Che succede alla stampa italiana? Soffermiamoci su Polito. L’editorialista del Corriere della Sera si spiega così: «Difendo Farina che ha cercato solo di proteggere Sallusti da un’eventuale sanzione da parte dell’Ordine dei giornalisti». Un giro di parole che cancella i fatti e sfugge a un giudizio sull’ex giornalista recidivo, radiato dall’Ordine per aver violato più volte le regole deontologiche (ed anche — per quanto mi riguarda — quelle morali di qualunque persona onesta). Risultato? Un bel «trenino» transitivo, e un gran bell’esempio di scudo corporativo: Sallusti che protegge Farina, che difende Sallusti, che è compreso da Polito (già direttore de Il Riformista, nominato senatore da Rutelli per la ex Margherita), che — eccolo là — difende Farina.

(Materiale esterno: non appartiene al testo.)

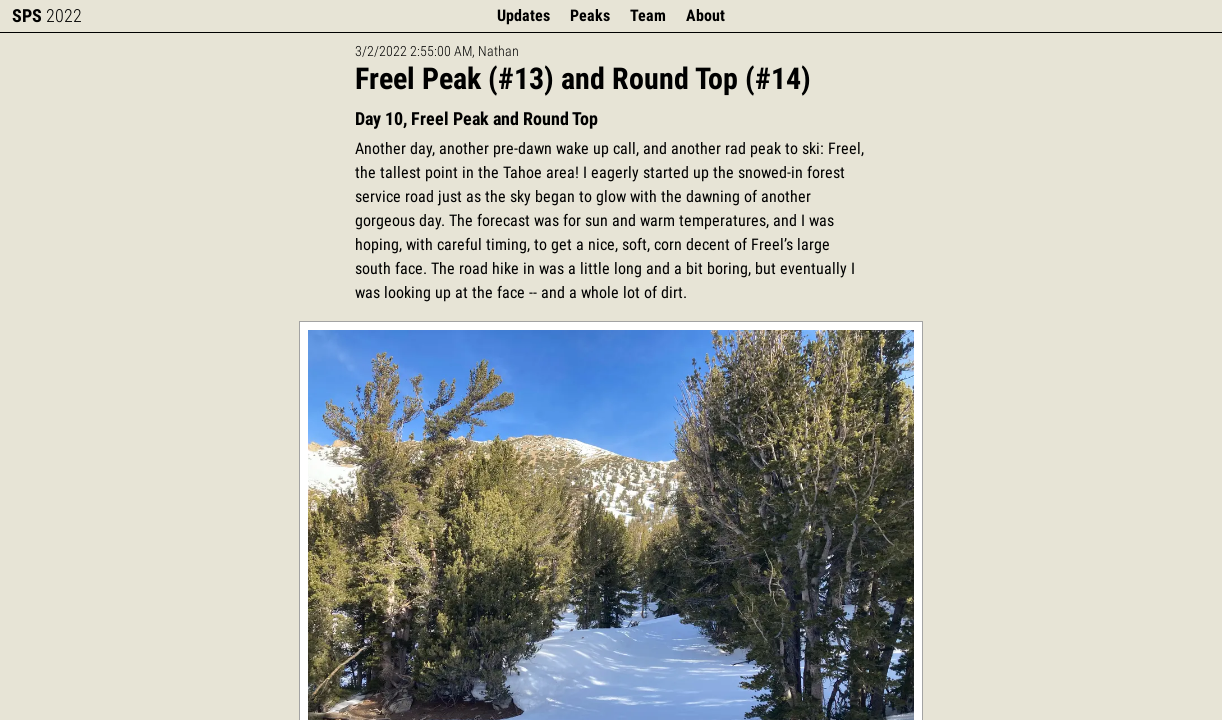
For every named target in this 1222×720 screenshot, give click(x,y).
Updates (523, 15)
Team (648, 15)
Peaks (590, 15)
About (705, 15)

Soffermiamoci, adesso, sulla parola «infame», usata da Mentana e giudicata troppo dura. Cito, al riguardo, la definizione ripresa integralmente dal sito circolidipensiero.myblog.it/. «Il significato che trovi nei vocabolari è: aggettivo, colui/colei che ha una pessima fama; in forma estensiva, turpe, scellerato, malvagio, cioè un traditore; in forma gergale (nel gergo della malavita), spia, delatore… Credo sia molto di più: l’infame è chi cattura la tua buona fede, in malafede (la sua), e ne manipola ai fini personali l’uso. L’infame è chi sfrutta le difficoltà altrui senza pudore, per speculare e trarre vantaggi per sé, l’infame è chi ti tradisce sapendo di farlo. L’infame è chi abusa dei deboli, nessuna forma esclusa. Anche i sistemi sociali, le aziende, la politica sono soggetti attivi di questo “essere”. L’infame è colui che ti espropria della tua dignità. Gli infami non hanno né regole, né onore».

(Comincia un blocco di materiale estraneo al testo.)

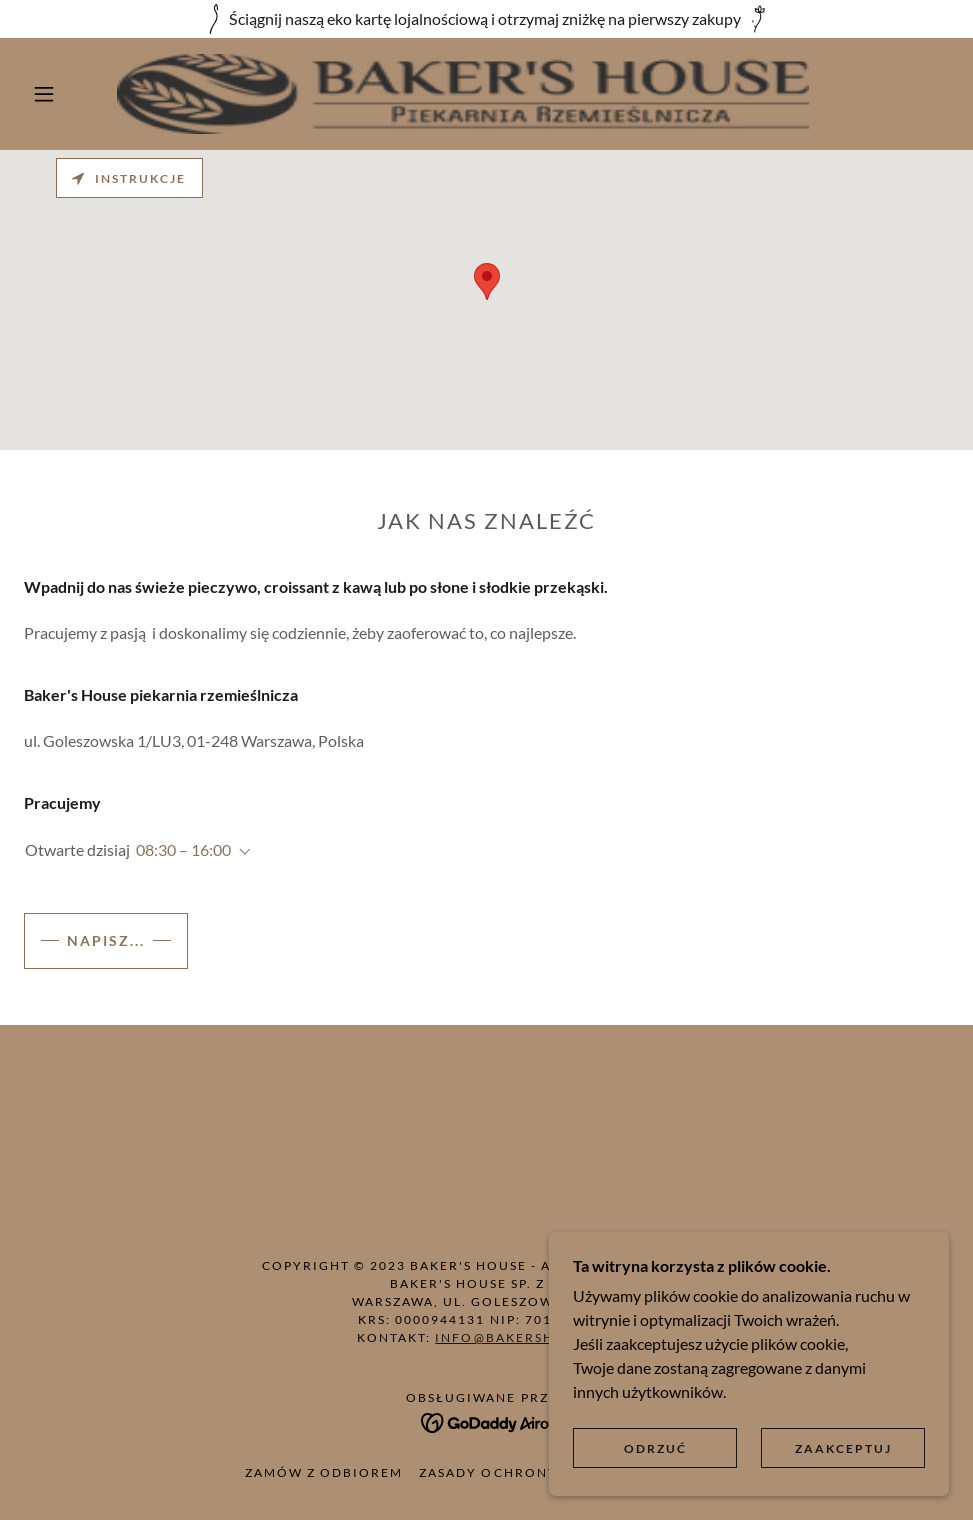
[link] (463, 94)
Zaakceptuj (843, 1448)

Chiaro, no? Fate mente locale, allora, su cosa ha scritto Farina, l’arcorista anonimo — copyright di Mentana —, con la supervisione di Alessandro Sallusti. Ha fatto proprio quello che abbiamo appena letto sopra: ha «catturato la buona fede» dei suoi lettori; ha «tradito la fiducia» di chi pensava di leggere una notizia vera ed era un falso; ha «sfruttato le difficoltà senza pudore» di una ragazzina tredicenne e della sua famiglia alle prese con una maternità indesiderata. Farina-Dreyfus, infine, vi pare che abbia avuto «regole ed onore»? Inutile aggiungere altro. Deprimente è dover dire tutto questo e doverlo anche commentare.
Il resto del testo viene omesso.